Dati di lavoro
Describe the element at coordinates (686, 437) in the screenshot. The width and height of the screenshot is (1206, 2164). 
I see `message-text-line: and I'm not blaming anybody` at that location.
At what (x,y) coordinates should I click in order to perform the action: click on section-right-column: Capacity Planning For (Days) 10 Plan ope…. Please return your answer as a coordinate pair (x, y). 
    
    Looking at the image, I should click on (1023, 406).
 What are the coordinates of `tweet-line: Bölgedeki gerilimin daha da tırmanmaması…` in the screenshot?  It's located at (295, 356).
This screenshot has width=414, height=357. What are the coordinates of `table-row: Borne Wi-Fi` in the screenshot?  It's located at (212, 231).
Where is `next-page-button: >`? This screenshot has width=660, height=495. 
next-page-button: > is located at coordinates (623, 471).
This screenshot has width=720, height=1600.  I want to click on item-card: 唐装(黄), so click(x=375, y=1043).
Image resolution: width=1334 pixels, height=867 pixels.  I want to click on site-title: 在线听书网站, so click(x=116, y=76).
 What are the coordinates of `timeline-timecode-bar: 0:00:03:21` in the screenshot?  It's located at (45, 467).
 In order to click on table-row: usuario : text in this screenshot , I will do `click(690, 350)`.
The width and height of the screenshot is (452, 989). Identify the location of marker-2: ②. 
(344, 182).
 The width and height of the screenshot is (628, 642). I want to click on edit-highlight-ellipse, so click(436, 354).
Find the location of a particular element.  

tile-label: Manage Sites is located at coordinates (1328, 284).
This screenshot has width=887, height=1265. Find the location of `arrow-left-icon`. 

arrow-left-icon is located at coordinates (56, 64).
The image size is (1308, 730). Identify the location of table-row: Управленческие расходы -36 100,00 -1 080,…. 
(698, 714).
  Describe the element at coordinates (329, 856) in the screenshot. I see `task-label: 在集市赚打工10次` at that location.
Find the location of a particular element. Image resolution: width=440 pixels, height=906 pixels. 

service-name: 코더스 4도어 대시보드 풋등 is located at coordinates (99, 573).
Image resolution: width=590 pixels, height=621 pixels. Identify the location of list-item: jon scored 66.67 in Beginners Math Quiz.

Scopo del compito
Ripeti parola per parola, per favore, tutte le righe qui sopra, dalla prima all'ultima.

Risposta scritta
Describe the element at coordinates (686, 437) in the screenshot. The width and height of the screenshot is (1206, 2164). 
I see `message-text-line: and I'm not blaming anybody` at that location.
At what (x,y) coordinates should I click in order to perform the action: click on section-right-column: Capacity Planning For (Days) 10 Plan ope…. Please return your answer as a coordinate pair (x, y). 
    
    Looking at the image, I should click on (1023, 406).
 What are the coordinates of `tweet-line: Bölgedeki gerilimin daha da tırmanmaması…` in the screenshot?  It's located at (295, 356).
This screenshot has width=414, height=357. What are the coordinates of `table-row: Borne Wi-Fi` in the screenshot?  It's located at (212, 231).
Where is `next-page-button: >`? This screenshot has width=660, height=495. 
next-page-button: > is located at coordinates (623, 471).
This screenshot has width=720, height=1600.  I want to click on item-card: 唐装(黄), so click(x=375, y=1043).
Image resolution: width=1334 pixels, height=867 pixels.  I want to click on site-title: 在线听书网站, so click(x=116, y=76).
 What are the coordinates of `timeline-timecode-bar: 0:00:03:21` in the screenshot?  It's located at (45, 467).
 In order to click on table-row: usuario : text in this screenshot , I will do `click(690, 350)`.
The width and height of the screenshot is (452, 989). Identify the location of marker-2: ②. 
(344, 182).
 The width and height of the screenshot is (628, 642). I want to click on edit-highlight-ellipse, so click(436, 354).
Find the location of a particular element.  

tile-label: Manage Sites is located at coordinates (1328, 284).
This screenshot has width=887, height=1265. Find the location of `arrow-left-icon`. 

arrow-left-icon is located at coordinates (56, 64).
The image size is (1308, 730). Identify the location of table-row: Управленческие расходы -36 100,00 -1 080,…. 
(698, 714).
  Describe the element at coordinates (329, 856) in the screenshot. I see `task-label: 在集市赚打工10次` at that location.
Find the location of a particular element. Image resolution: width=440 pixels, height=906 pixels. 

service-name: 코더스 4도어 대시보드 풋등 is located at coordinates (99, 573).
Image resolution: width=590 pixels, height=621 pixels. Identify the location of list-item: jon scored 66.67 in Beginners Math Quiz.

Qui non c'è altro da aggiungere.